Der Datenzugriff auf Magnetbänder erfolgt – wie die Datenspeicherung – in sequenzieller Reihenfolge.
(Bild: ETA+ / Unsplash)

Sequenzielle Datensätze oder Daten werden unmittelbar hintereinander gespeichert. Die so abgespeicherten Daten besitzen eine feste Reihenfolge, die (ohne Überschreiben) nicht mehr verändert werden kann. Diese Reihenfolge gilt außerdem für die Verarbeitung der Daten; man sprich in diesem Zusammenhang von sequenziellem Zugriff.

Sequenzieller Zugriff

Der Zugriff muss bei dieser Speichermethode immer in einer vorgegebenen, festen Reihenfolge geschehen. Man kann natürlich bis zur gewünschten Stelle vor- oder zurückspringen, aber die enthaltenen Informationen müssen dennoch immer in der Reihenfolge gelesen werden, in der sie abgespeichert wurden.

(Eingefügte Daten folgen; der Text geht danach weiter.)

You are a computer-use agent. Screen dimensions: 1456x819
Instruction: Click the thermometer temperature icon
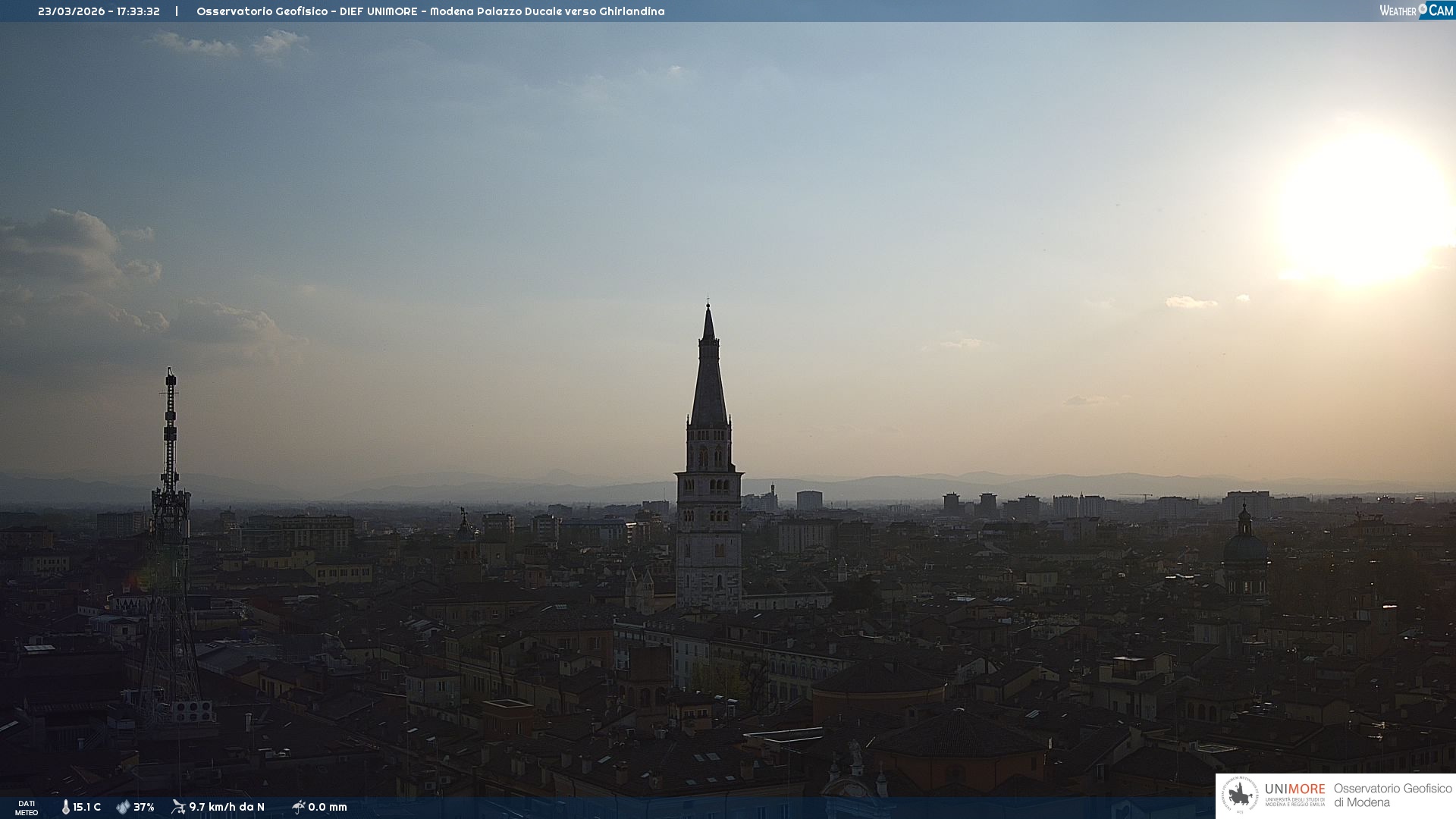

Beispiel: Eine Hörspielkassette erzählt eine immer gleichbleibende Geschichte in unveränderlicher Reihung. Wenn Sie an einer bestimmten Stelle in der Geschichte starten möchten, müssen Sie das Magnetband der Kassette solange durch Vorspulen (oder Zurückspulen) ablaufen lassen, bis Sie die entsprechende Position auf dem Speichermedium erreicht haben.

Eine direkte Konsequenz aus dieser Mechanik ist, dass die Zugriffszeit bei einem sequenziellen Speichermedium davon abhängen kann, an welcher Position sich die gewünschte Information befindet. Das bedeutet, dass eine Information am Beginn des Speichermediums schneller verfügbar sein kann als eine, die sich gegen Ende der Aufzeichnung befindet. Dieser Umstand ist jedoch nicht in allen Szenarien relevant, z. B. wenn die Daten auch planmäßig in der Abfolge verarbeitet werden sollen, in der sie gespeichert wurden.

Demgegenüber steht das Konzept des Random Access, bei dem jederzeit beliebige Abschnitte des Speichers frei nach Bedarf angesprochen werden können. Man spricht hier auch von wahlfreiem oder direktem Zugriff. Hierbei kann der Anwender frei auf genau die Information zugreifen, die er gerade benötigt, ohne zunächst aktiv die ungewollten Daten überspringen zu müssen.

Speichermedien- und Technologien für sequenzielle Datenhaltung

Magnetbänder wurden in den 1940er-Jahren erfunden und waren lange Zeit eine weitverbreitete Technologie. Sie wurden als zuverlässiges Speichermedium geschätzt und für vielseitige Zwecke genutzt. In vielen Bereichen wurden sie längst durch andere Optionen (z. B. Festplattenlaufwerke, SSDs, Flashspeicher, optische Datenspeicher wie CD / DVD) abgelöst, die ein flexibleres Arbeiten gestatten.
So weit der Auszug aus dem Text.